=== YOUR TASK ===
Every record that appears below should be transcribed exactly.

[[ ENTRIES SUPPLIED, beginning ]]

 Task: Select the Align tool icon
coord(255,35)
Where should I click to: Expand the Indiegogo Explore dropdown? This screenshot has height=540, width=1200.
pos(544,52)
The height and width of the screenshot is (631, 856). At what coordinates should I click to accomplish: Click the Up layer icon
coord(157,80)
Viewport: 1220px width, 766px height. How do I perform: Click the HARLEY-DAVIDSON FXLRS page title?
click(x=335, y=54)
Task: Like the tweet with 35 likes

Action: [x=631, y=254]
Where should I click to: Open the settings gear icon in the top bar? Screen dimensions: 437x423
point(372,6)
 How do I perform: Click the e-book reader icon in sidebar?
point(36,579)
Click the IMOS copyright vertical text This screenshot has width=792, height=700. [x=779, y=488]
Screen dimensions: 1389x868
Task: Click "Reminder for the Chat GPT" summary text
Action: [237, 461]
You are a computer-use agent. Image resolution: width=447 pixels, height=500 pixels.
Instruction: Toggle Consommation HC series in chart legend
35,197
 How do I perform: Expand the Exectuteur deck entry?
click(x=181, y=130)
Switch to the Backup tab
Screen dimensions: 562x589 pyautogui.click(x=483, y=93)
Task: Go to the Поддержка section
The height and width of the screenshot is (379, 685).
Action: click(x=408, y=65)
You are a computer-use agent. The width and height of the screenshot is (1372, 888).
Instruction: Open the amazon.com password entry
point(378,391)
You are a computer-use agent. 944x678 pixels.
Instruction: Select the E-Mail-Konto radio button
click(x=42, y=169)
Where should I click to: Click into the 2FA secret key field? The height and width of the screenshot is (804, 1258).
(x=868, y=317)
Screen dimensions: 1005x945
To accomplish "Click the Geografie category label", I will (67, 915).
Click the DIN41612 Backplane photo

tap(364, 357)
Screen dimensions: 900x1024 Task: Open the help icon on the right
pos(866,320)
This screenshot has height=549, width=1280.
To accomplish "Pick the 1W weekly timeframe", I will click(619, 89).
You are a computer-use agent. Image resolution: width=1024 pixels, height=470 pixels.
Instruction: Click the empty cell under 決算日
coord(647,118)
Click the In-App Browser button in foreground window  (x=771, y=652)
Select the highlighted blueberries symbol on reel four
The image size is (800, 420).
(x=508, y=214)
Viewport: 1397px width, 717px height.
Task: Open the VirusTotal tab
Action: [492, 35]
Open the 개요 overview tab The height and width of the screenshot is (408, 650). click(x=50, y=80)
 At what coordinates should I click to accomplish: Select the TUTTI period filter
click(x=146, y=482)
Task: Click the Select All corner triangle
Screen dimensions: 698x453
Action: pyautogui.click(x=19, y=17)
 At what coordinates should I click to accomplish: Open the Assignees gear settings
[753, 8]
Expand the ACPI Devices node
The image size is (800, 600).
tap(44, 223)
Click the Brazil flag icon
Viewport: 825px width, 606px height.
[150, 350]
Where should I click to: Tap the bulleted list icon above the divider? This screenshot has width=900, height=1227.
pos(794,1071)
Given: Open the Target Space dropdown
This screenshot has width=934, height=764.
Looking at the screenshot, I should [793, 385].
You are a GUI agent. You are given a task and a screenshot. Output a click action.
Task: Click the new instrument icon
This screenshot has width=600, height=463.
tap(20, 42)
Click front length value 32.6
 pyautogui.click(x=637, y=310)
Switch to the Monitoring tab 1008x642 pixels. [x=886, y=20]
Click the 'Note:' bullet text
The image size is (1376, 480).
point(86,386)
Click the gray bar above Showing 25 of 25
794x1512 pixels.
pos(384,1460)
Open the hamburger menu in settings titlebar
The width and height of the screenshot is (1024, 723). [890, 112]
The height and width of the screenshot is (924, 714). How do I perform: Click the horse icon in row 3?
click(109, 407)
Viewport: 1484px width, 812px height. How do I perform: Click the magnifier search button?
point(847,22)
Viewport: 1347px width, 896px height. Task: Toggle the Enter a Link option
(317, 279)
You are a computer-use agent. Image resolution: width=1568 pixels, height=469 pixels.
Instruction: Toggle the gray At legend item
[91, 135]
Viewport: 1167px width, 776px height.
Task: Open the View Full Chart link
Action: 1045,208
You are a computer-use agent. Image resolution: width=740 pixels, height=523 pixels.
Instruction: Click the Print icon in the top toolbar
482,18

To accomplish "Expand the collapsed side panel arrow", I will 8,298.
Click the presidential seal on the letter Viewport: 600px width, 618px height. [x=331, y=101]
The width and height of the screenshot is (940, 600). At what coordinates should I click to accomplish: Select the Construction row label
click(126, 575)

[[ ENTRIES SUPPLIED, end ]]

=== OUTPUT ===
 Task: Select the Align tool icon
coord(255,35)
Where should I click to: Expand the Indiegogo Explore dropdown? This screenshot has height=540, width=1200.
pos(544,52)
The height and width of the screenshot is (631, 856). At what coordinates should I click to accomplish: Click the Up layer icon
coord(157,80)
Viewport: 1220px width, 766px height. How do I perform: Click the HARLEY-DAVIDSON FXLRS page title?
click(x=335, y=54)
Task: Like the tweet with 35 likes

Action: [x=631, y=254]
Where should I click to: Open the settings gear icon in the top bar? Screen dimensions: 437x423
point(372,6)
 How do I perform: Click the e-book reader icon in sidebar?
point(36,579)
Click the IMOS copyright vertical text This screenshot has width=792, height=700. [x=779, y=488]
Screen dimensions: 1389x868
Task: Click "Reminder for the Chat GPT" summary text
Action: [237, 461]
You are a computer-use agent. Image resolution: width=447 pixels, height=500 pixels.
Instruction: Toggle Consommation HC series in chart legend
35,197
 How do I perform: Expand the Exectuteur deck entry?
click(x=181, y=130)
Switch to the Backup tab
Screen dimensions: 562x589 pyautogui.click(x=483, y=93)
Task: Go to the Поддержка section
The height and width of the screenshot is (379, 685).
Action: click(x=408, y=65)
You are a computer-use agent. The width and height of the screenshot is (1372, 888).
Instruction: Open the amazon.com password entry
point(378,391)
You are a computer-use agent. 944x678 pixels.
Instruction: Select the E-Mail-Konto radio button
click(x=42, y=169)
Where should I click to: Click into the 2FA secret key field? The height and width of the screenshot is (804, 1258).
(x=868, y=317)
Screen dimensions: 1005x945
To accomplish "Click the Geografie category label", I will (67, 915).
Click the DIN41612 Backplane photo

tap(364, 357)
Screen dimensions: 900x1024 Task: Open the help icon on the right
pos(866,320)
This screenshot has height=549, width=1280.
To accomplish "Pick the 1W weekly timeframe", I will click(619, 89).
You are a computer-use agent. Image resolution: width=1024 pixels, height=470 pixels.
Instruction: Click the empty cell under 決算日
coord(647,118)
Click the In-App Browser button in foreground window  (x=771, y=652)
Select the highlighted blueberries symbol on reel four
The image size is (800, 420).
(x=508, y=214)
Viewport: 1397px width, 717px height.
Task: Open the VirusTotal tab
Action: [492, 35]
Open the 개요 overview tab The height and width of the screenshot is (408, 650). click(x=50, y=80)
 At what coordinates should I click to accomplish: Select the TUTTI period filter
click(x=146, y=482)
Task: Click the Select All corner triangle
Screen dimensions: 698x453
Action: pyautogui.click(x=19, y=17)
 At what coordinates should I click to accomplish: Open the Assignees gear settings
[753, 8]
Expand the ACPI Devices node
The image size is (800, 600).
tap(44, 223)
Click the Brazil flag icon
Viewport: 825px width, 606px height.
[150, 350]
Where should I click to: Tap the bulleted list icon above the divider? This screenshot has width=900, height=1227.
pos(794,1071)
Given: Open the Target Space dropdown
This screenshot has width=934, height=764.
Looking at the screenshot, I should [793, 385].
You are a GUI agent. You are given a task and a screenshot. Output a click action.
Task: Click the new instrument icon
This screenshot has width=600, height=463.
tap(20, 42)
Click front length value 32.6
 pyautogui.click(x=637, y=310)
Switch to the Monitoring tab 1008x642 pixels. [x=886, y=20]
Click the 'Note:' bullet text
The image size is (1376, 480).
point(86,386)
Click the gray bar above Showing 25 of 25
794x1512 pixels.
pos(384,1460)
Open the hamburger menu in settings titlebar
The width and height of the screenshot is (1024, 723). [890, 112]
The height and width of the screenshot is (924, 714). How do I perform: Click the horse icon in row 3?
click(109, 407)
Viewport: 1484px width, 812px height. How do I perform: Click the magnifier search button?
point(847,22)
Viewport: 1347px width, 896px height. Task: Toggle the Enter a Link option
(317, 279)
You are a computer-use agent. Image resolution: width=1568 pixels, height=469 pixels.
Instruction: Toggle the gray At legend item
[91, 135]
Viewport: 1167px width, 776px height.
Task: Open the View Full Chart link
Action: 1045,208
You are a computer-use agent. Image resolution: width=740 pixels, height=523 pixels.
Instruction: Click the Print icon in the top toolbar
482,18

To accomplish "Expand the collapsed side panel arrow", I will 8,298.
Click the presidential seal on the letter Viewport: 600px width, 618px height. [x=331, y=101]
The width and height of the screenshot is (940, 600). At what coordinates should I click to accomplish: Select the Construction row label
click(126, 575)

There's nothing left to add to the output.